使用了什么state backend?能描述一下产生上述问题的步骤吗?
是直接跑作业就产生上述错误,还是作业有基于sp启动,或者是中途重启过?

zhangbin <zh...@aliyun.com> 于2022年5月27日周五 13:34写道:

>
> Retry
> ---- 回复的原邮件 ----
> 发件人 zhangbin<zh...@aliyun.com> <zh...@aliyun.com>
> 发送日期 2022年05月27日 10:11
> 收件人 godfreyhe@gmail.com<go...@gmail.com> <go...@gmail.com>
> 抄送人 user-zh<us...@flink.apache.org> <us...@flink.apache.org>
> 主题 回复:Flink-1.15.0 在使用cumulate window报key group 不在范围内的错误
> 确认了下邮件的内容的确是异常信息,这里却把附件的内容展示出来了。
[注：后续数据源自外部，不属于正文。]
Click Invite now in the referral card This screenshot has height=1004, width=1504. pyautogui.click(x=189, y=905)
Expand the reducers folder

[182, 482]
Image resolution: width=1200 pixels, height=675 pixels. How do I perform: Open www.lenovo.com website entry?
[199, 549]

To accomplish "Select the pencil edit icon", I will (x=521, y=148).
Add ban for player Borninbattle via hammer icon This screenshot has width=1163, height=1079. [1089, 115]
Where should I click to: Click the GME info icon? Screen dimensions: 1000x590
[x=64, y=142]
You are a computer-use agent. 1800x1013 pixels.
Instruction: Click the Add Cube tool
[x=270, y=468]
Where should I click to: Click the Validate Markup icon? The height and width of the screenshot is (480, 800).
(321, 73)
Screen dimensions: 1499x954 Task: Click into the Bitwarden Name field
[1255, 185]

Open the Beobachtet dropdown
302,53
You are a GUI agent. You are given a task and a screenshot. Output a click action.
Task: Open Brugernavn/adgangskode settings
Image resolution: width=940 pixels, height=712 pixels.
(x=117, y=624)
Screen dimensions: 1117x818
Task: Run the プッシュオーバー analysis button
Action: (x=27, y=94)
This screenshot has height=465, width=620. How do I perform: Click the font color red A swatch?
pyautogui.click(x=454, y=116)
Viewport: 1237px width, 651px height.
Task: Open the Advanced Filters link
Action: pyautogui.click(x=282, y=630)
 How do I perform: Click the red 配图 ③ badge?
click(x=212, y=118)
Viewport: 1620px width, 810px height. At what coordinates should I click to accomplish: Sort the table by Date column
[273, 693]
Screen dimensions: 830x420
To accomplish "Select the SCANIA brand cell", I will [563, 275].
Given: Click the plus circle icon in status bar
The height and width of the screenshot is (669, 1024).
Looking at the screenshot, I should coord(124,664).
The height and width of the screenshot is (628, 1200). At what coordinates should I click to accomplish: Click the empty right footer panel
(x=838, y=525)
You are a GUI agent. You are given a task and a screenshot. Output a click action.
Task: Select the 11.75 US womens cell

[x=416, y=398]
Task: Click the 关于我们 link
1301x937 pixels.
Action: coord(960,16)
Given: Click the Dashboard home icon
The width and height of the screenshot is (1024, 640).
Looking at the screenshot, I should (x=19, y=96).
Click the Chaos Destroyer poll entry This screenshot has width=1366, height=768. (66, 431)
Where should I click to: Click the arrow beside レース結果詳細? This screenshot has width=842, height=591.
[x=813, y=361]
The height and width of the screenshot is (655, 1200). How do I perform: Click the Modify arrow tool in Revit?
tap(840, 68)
我再重新发一次。
>
> 我们在使用Flink-1.15.0 cumulate window + grouping sets 执行SQL过程中,发现个问题,报如下错误:
>    java.lang.IllegalArgumentException: key group from 93 to 95 does not
> contain 478
>    at
> org.apache.flink.util.Preconditions.checkArgument(Preconditions.java:160)
>    at
> org.apache.flink.runtime.state.heap.KeyGroupPartitionedPriorityQueue.globalKeyGroupToLocalIndex(KeyGroupPartitionedPriorityQueue.java:191)
>    at
> org.apache.flink.runtime.state.heap.KeyGroupPartitionedPriorityQueue.computeKeyGroupIndex(KeyGroupPartitionedPriorityQueue.java:186)
>    at
> org.apache.flink.runtime.state.heap.KeyGroupPartitionedPriorityQueue.getKeyGroupSubHeapForElement(KeyGroupPartitionedPriorityQueue.java:179)
>    at
> org.apache.flink.runtime.state.heap.KeyGroupPartitionedPriorityQueue.add(KeyGroupPartitionedPriorityQueue.java:114)
>    at
> org.apache.flink.streaming.api.operators.InternalTimerServiceImpl.registerEventTimeTimer(InternalTimerServiceImpl.java:233)
>    at
> org.apache.flink.table.runtime.operators.window.slicing.WindowTimerServiceImpl.registerEventTimeWindowTimer(WindowTimerServiceImpl.java:61)
>    at
> org.apache.flink.table.runtime.operators.window.slicing.WindowTimerServiceImpl.registerEventTimeWindowTimer(WindowTimerServiceImpl.java:27)
>    at
> org.apache.flink.table.runtime.operators.aggregate.window.processors.AbstractWindowAggProcessor.processElement(AbstractWindowAggProcessor.java:164)
>    at
> org.apache.flink.table.runtime.operators.window.slicing.SlicingWindowOperator.processElement(SlicingWindowOperator.java:221)
>    at
> org.apache.flink.streaming.runtime.tasks.OneInputStreamTask$StreamTaskNetworkOutput.emitRecord(OneInputStreamTask.java:233)
>    at
> org.apache.flink.streaming.runtime.io.AbstractStreamTaskNetworkInput.processElement(AbstractStreamTaskNetworkInput.java:134)
>    at
> org.apache.flink.streaming.runtime.io.AbstractStreamTaskNetworkInput.emitNext(AbstractStreamTaskNetworkInput.java:105)
>    at
> org.apache.flink.streaming.runtime.io.StreamOneInputProcessor.processInput(StreamOneInputProcessor.java:65)
>    at
> org.apache.flink.streaming.runtime.tasks.StreamTask.processInput(StreamTask.java:519)
>    at
> org.apache.flink.streaming.runtime.tasks.mailbox.MailboxProcessor.runMailboxLoop(MailboxProcessor.java:203)
>    at
> org.apache.flink.streaming.runtime.tasks.StreamTask.runMailboxLoop(StreamTask.java:804)
>    at
> org.apache.flink.streaming.runtime.tasks.StreamTask.invoke(StreamTask.java:753)
>    at
> org.apache.flink.runtime.taskmanager.Task.runWithSystemExitMonitoring(Task.java:948)
>    at
> org.apache.flink.runtime.taskmanager.Task.restoreAndInvoke(Task.java:927)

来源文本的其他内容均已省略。